O The New York Times  é alvo de um processo judicial que pode mudar os parâmetros de julgamentos relacionados à imprensa nos Estados Unidos, e que entra na reta final esta semana. 

A ex-governadora do Alasca Sarah Palin, que concorreu à vice-presidência do país em 2008, processa o jornal por difamação após ter um editorial alterado pelo ex-editor da página de opinião, James Bennet.

Em depoimento a um tribunal federal em Manhattan na semana passada, o jornalista assumiu a culpa pelos erros contidos na publicação veiculada em 2017. 

Palin x New York Times, um processo histórico

Na sexta-feira (11) os advogados das duas partes apresentaram as alegações finais, e o júri começa a deliberar nesta segunda-feira. 

O artigo de opinião “America’s Lethal Politics”, assinado por Palin, foi editado por Bennet relacionando uma campanha publicitária da ex-governadora a um tiroteio em massa no Arizona em 2011.

## DADOS FORNECIDOS
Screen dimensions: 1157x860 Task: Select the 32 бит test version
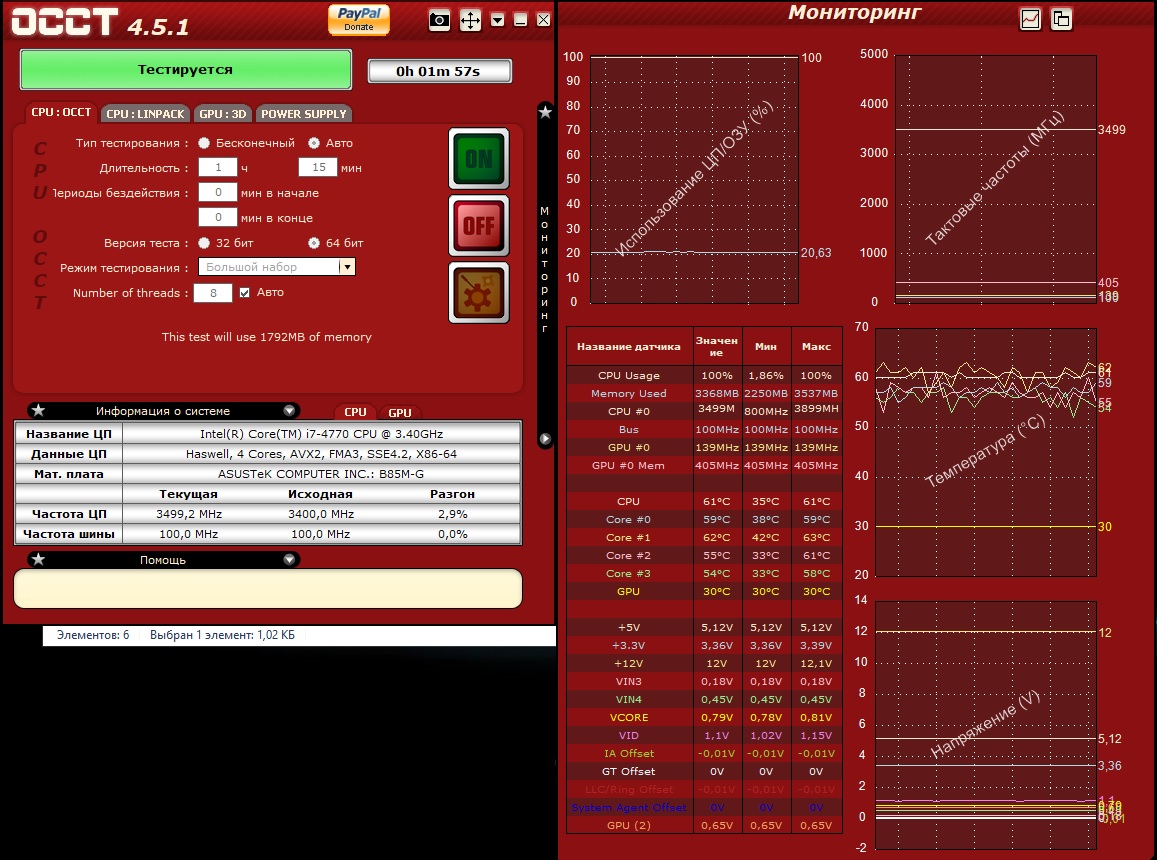pos(204,243)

## TAREFA PROPOSTA
Você pode transcrever na íntegra, sem nenhuma alteração, o texto sobre o processo de Sarah Palin contra o The New York Times?

## SOLUÇÃO COMENTADA
O The New York Times  é alvo de um processo judicial que pode mudar os parâmetros de julgamentos relacionados à imprensa nos Estados Unidos, e que entra na reta final esta semana. 

A ex-governadora do Alasca Sarah Palin, que concorreu à vice-presidência do país em 2008, processa o jornal por difamação após ter um editorial alterado pelo ex-editor da página de opinião, James Bennet.

Em depoimento a um tribunal federal em Manhattan na semana passada, o jornalista assumiu a culpa pelos erros contidos na publicação veiculada em 2017. 

Palin x New York Times, um processo histórico

Na sexta-feira (11) os advogados das duas partes apresentaram as alegações finais, e o júri começa a deliberar nesta segunda-feira. 

O artigo de opinião “America’s Lethal Politics”, assinado por Palin, foi editado por Bennet relacionando uma campanha publicitária da ex-governadora a um tiroteio em massa no Arizona em 2011.